In the background of cities around the world, technology is changing the way we move. In this article, we look at the tech side of traffic management systems; why we need them, how they work, and where the future is going.
Why we need to manage traffic
Traffic Management Systems (TMS) are a number of tools and applications that improve the overall traffic efficiency and safety of the transportation systems. In the real world, this translates into a connected network that measures and monitors traffic flow, adjusting it based on the needs of road users. In short, getting you from point A to B in the best way possible.
An effective TMS will minimize congestion (and emissions from idling vehicles), keep frustrations low, and move people through the city efficiently. With the current growth projections for urban centres, managing the flow of traffic is essential for city infrastructure to handle expansion, while keeping commuters happy.
Without an effective TMS, the costs add up. Congestion cost U.S. commuters approximately $305 billion in 2017, due“to wasted fuel, lost time and the increased cost of transporting goods through congested areas.” Even more expensive is the impact on human health; TMS ensures rapid emergency response deployment, where a few seconds can mean the difference between life and death.
Tech & traffic management
The idea of traffic management is not new – it’s been an essential component of municipal transportation services for decades. However, TMS has traditionally lived within stationary data centres, located in a municipal office or building. With advances in technology, as well as new opportunities, cities are moving the central “brain” of a TMS to cloud-based technology. Shifting to the cloud means a more resilient and flexible system, with increased security from physical and cyber threats.

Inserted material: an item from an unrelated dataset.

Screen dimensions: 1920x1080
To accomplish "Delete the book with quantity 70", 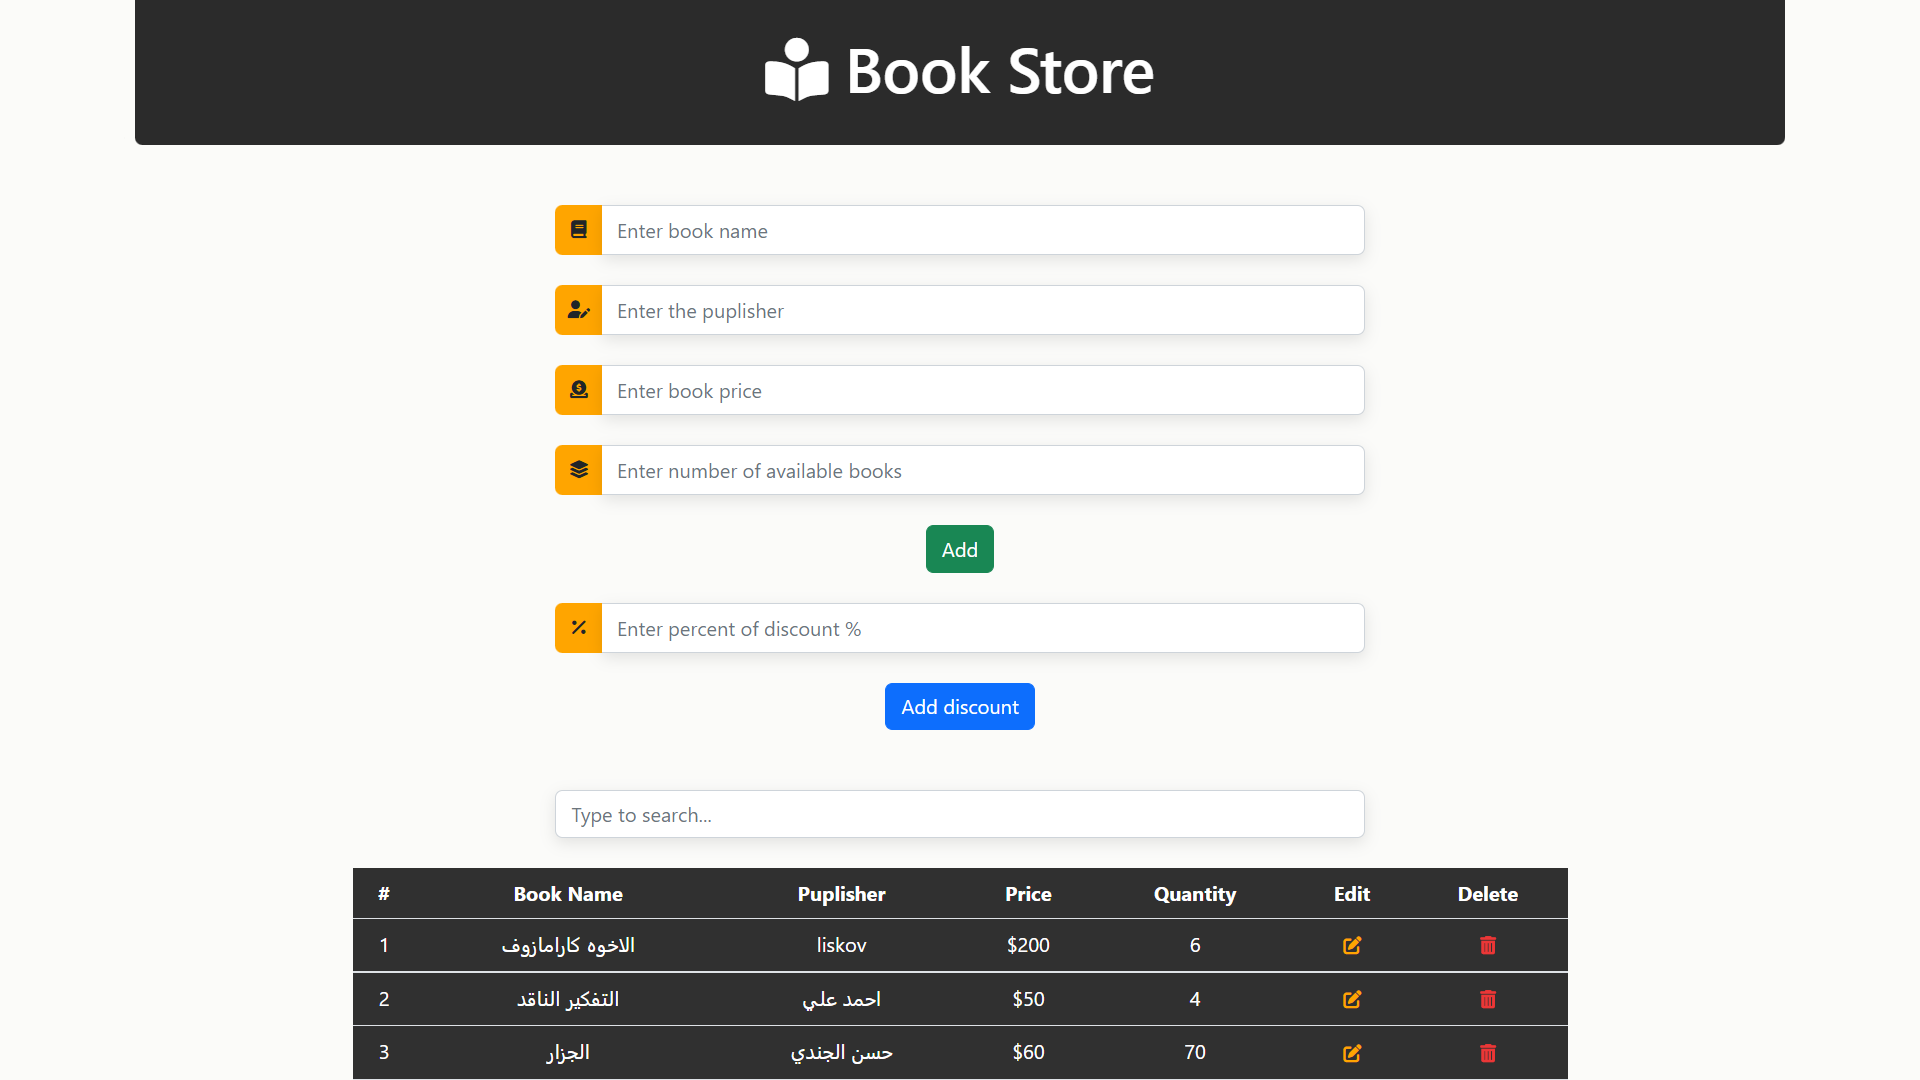I will click(x=1487, y=1053).
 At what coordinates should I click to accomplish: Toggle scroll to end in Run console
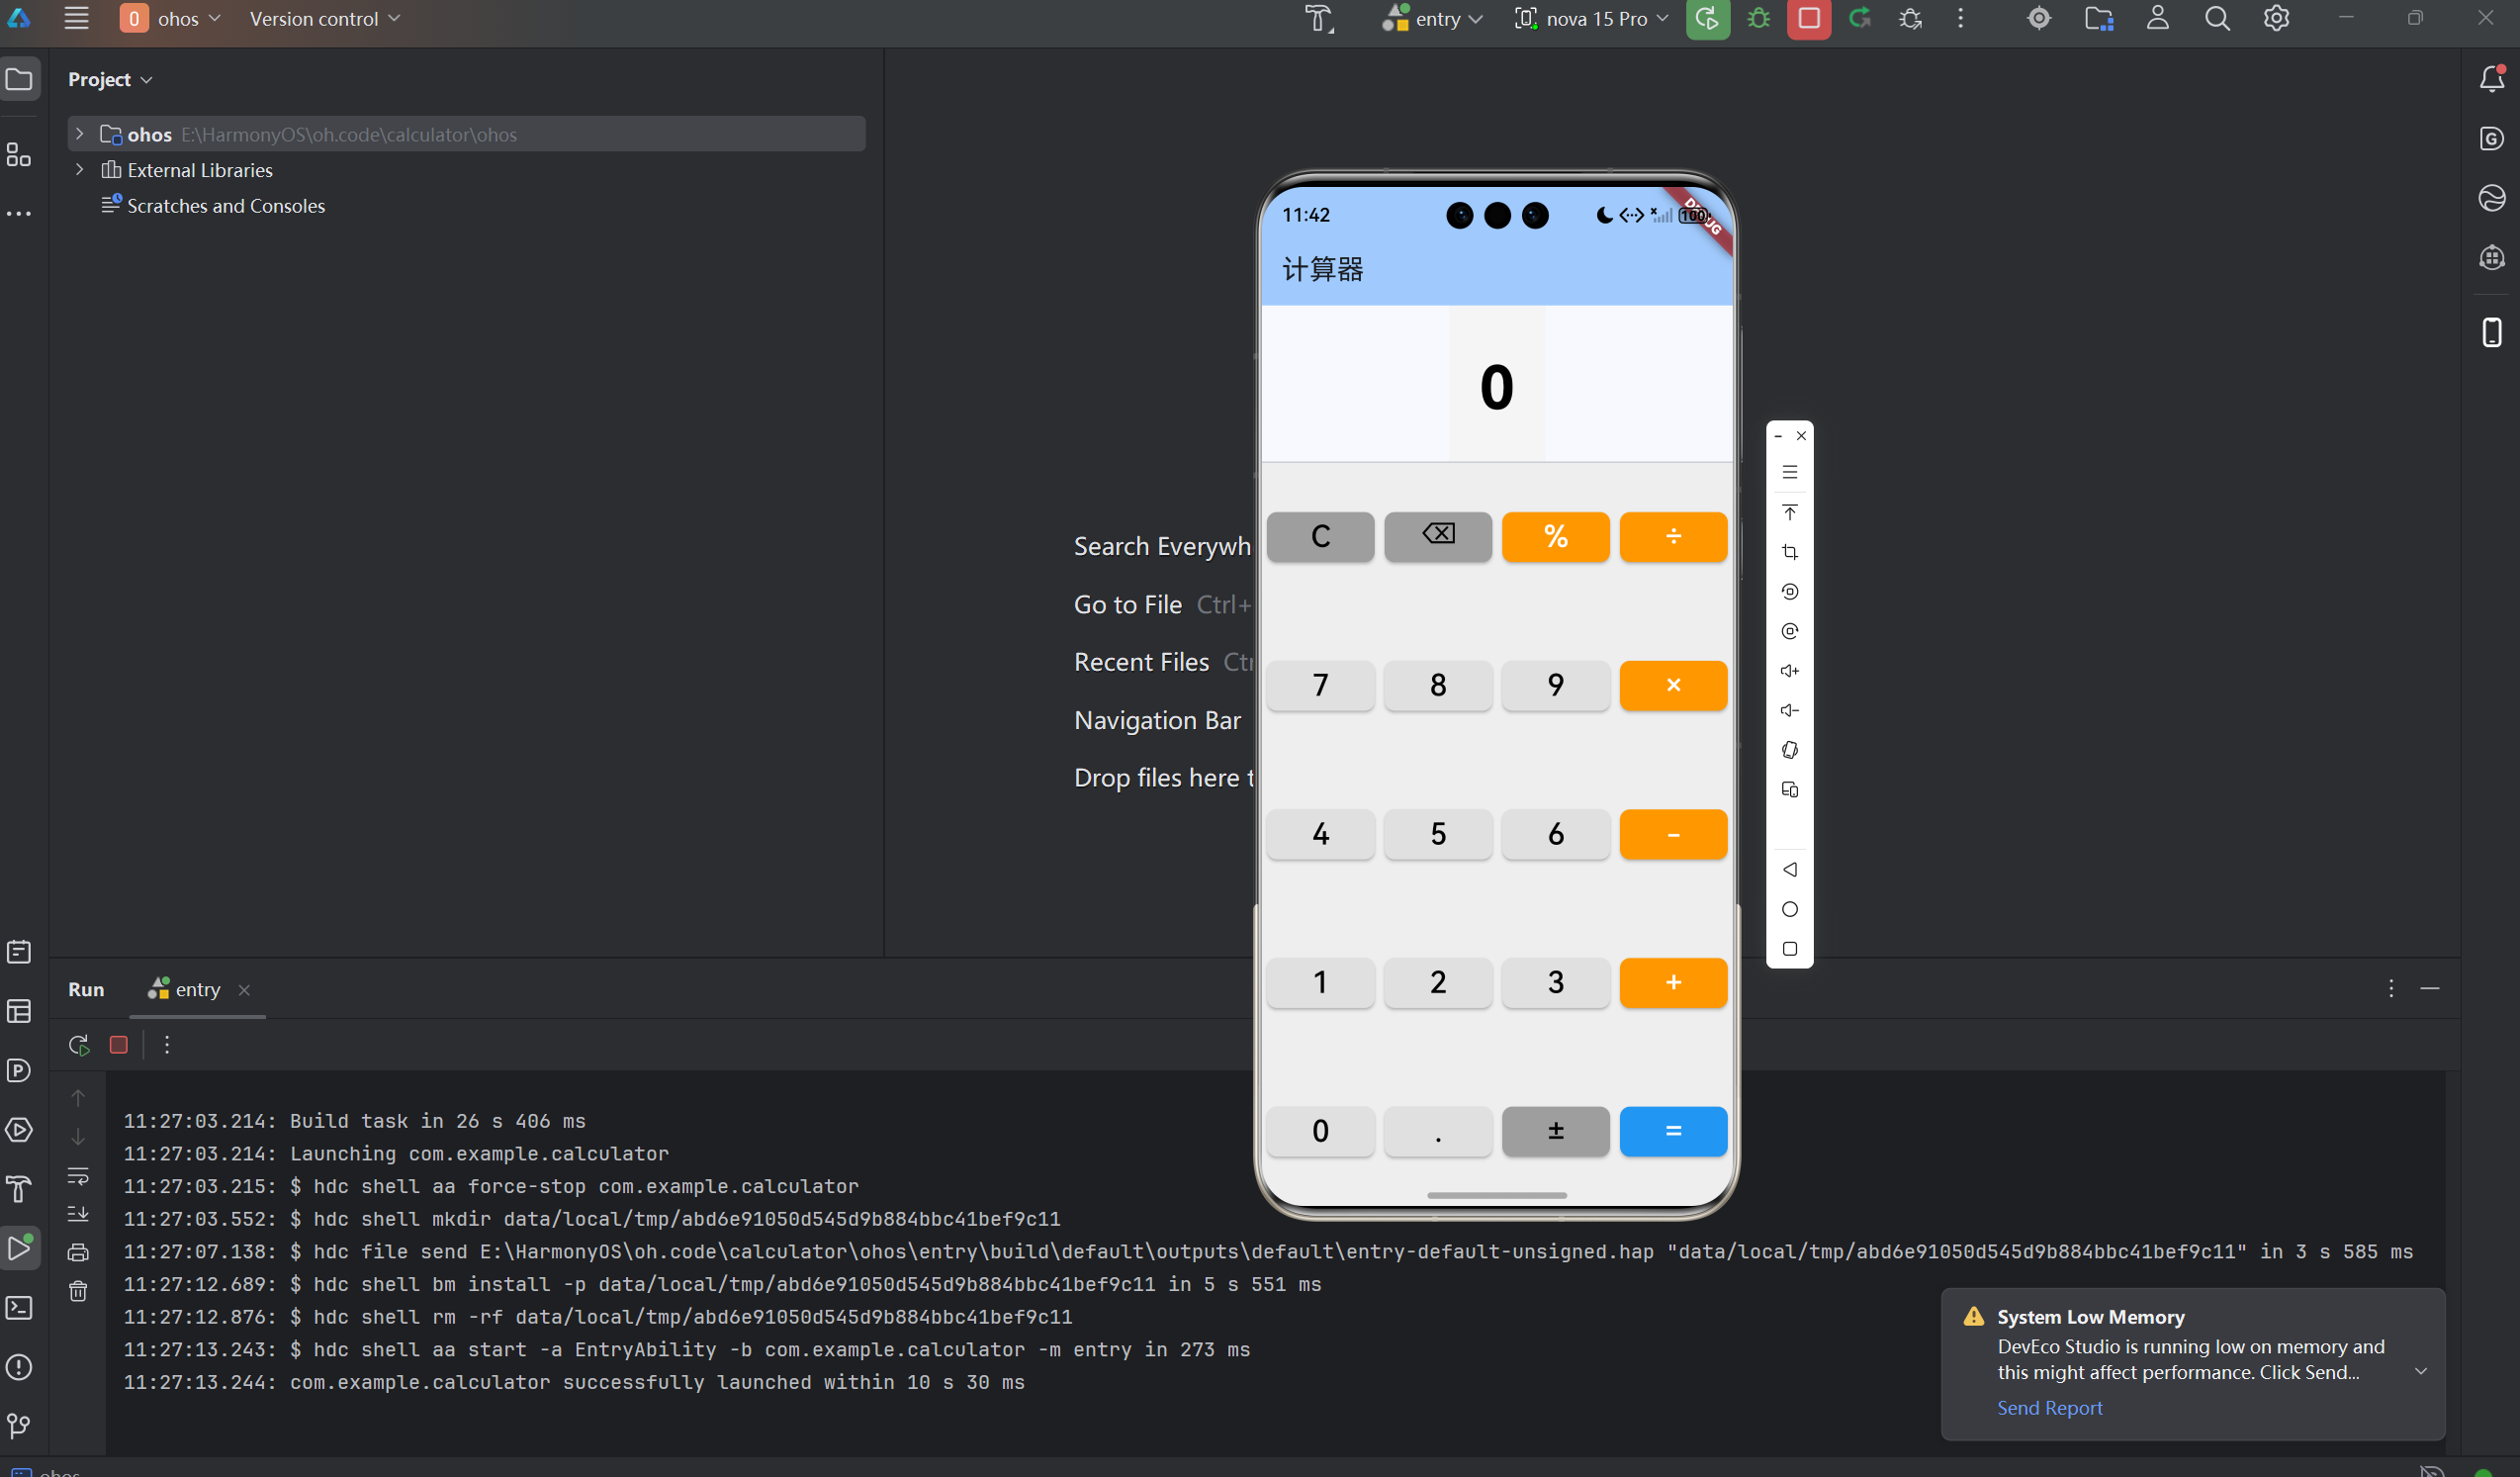[78, 1214]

A TMS is only as good as the data it collects, using information from across the transportation ecosystem: connected vehicles as well as infrastructure, in-road/roadside sensors, traffic lights, and publicly available information (such as navigation app Waze). Moving to a cloud opens up opportunities to connect to new data sources, refining operations through available information.
A typical system has three main steps to manage traffic flow: information gathering, information processing, and service delivery. Once the data has been collected, the system analyzes it for potential traffic hazards, which are then managed by a variety of service delivery options (think light sequences, highway information message boards, or road closures). This is a constant process, allowing cities to be responsive 24-hours a day.